メールに原稿データを添付し、担当編集へと送る。
すぐに返信があった──『お疲れ様です。十八時から、編集部で打ち合わせをしましょう』。
「……自動返信メールかよ」
返事だけは本当に早い。メールを出してから一分もかかってねえ。
「えーっと、ってことは……朝飯作って……学校行って……そんで、編集部行って打ち合わせ……か」
スマホのToDoアプリを起動して、今日の予定を打ち込んでいく。
「うしッ!」
俺は、気合を入れて椅子から立ち上がった。
今日も、一日が始まる。
いつもどおりに朝飯を作り、
どんどん!
「はいはい」
いつもどおりに朝飯を、妹の部屋へと持って行く。
いままでと違うのは俺が『妹の正体』を知っている、ということ。紗霧はいま、固く閉ざされた『開かずの間』の向こう側で、一生懸命イラストを描いているのかもしれない。

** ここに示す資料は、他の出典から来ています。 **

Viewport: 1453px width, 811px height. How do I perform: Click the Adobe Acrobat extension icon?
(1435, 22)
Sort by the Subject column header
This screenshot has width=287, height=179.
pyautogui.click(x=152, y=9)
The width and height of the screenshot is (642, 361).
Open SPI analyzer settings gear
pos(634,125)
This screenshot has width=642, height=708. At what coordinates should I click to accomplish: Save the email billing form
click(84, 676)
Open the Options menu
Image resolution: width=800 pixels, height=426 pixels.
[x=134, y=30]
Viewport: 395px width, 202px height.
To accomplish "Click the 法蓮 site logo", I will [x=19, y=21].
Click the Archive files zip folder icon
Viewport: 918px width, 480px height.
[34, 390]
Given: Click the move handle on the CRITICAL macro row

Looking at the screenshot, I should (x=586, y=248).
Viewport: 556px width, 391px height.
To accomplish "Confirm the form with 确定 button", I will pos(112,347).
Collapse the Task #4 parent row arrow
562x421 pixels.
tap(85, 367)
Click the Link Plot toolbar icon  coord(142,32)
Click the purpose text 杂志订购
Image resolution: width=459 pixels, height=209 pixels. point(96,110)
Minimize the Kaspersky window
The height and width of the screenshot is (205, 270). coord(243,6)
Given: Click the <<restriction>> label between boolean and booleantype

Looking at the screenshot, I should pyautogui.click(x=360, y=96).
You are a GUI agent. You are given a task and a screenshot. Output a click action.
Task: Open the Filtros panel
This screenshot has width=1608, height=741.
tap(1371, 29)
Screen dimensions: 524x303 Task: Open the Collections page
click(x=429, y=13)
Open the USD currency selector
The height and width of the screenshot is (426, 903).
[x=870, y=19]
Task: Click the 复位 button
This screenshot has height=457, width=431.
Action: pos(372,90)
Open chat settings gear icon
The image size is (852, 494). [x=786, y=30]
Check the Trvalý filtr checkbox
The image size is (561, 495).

それはもしかしたら、可愛い女の子のイラストかもしれない。えろいやつかもしれない。
たとえるならば、いとうのいぢ先生と同棲しているようなものだ。
どうだ、すっげーわくわくするだろう? ドキドキするだろう?
オタクなら、きっと俺の気持ちをわかってくれるはず。
と。
「おっ、これは……」
妹の部屋の前に、メモが置かれていた。
紗霧からのメッセージだ。
引きこもりの妹が、俺に何かを伝えるときは、床ドンの他、メモという形を取ることが多かった。大抵の場合このメモには『買って来て欲しいもの』が書かれていて。
今日のメモも同じく、綺麗な字で『お菓子。そろそろ補充』と書かれていた。
「はいよ、了解」
俺はそのメモを拾い上げて、ポケットに入れる。
先まであった頭痛と眠気は、いつの間にか、すっかり吹き飛んでいた。